Records to use:
◇ ◇ ◇ ◇ ◇
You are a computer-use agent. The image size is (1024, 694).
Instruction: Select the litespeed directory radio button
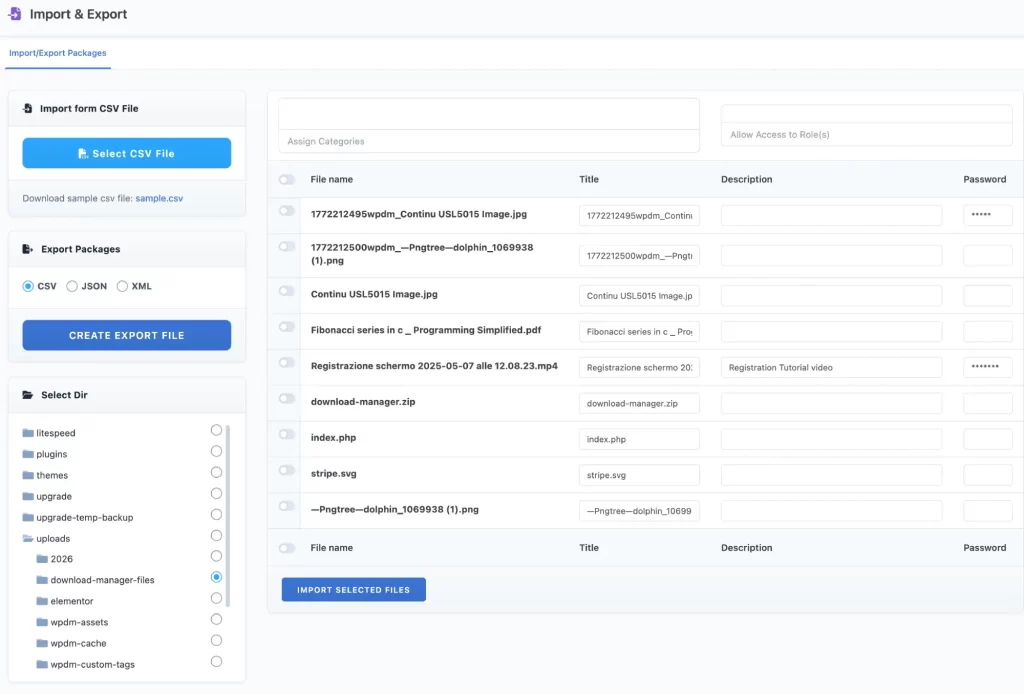(216, 430)
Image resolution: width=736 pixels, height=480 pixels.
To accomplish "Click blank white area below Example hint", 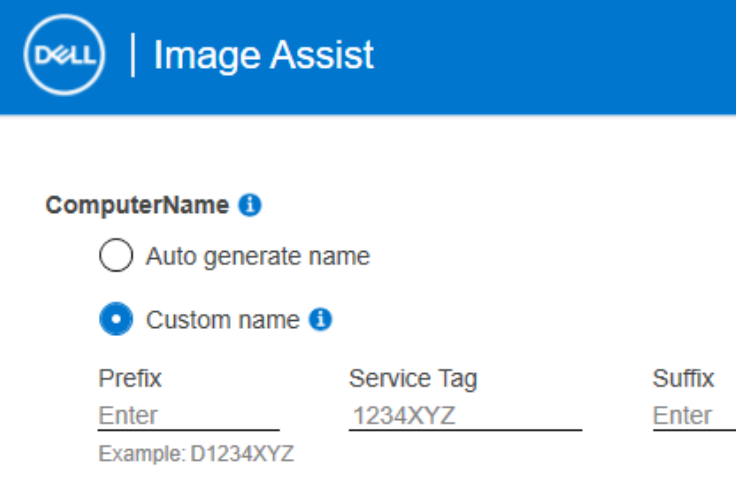I will pyautogui.click(x=400, y=468).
◇ ◇ ◇ ◇ ◇
Your task:
Pick out each line of the rows that contains the string "resolution" and copy those lines.

Task response:
Image resolution: width=736 pixels, height=480 pixels.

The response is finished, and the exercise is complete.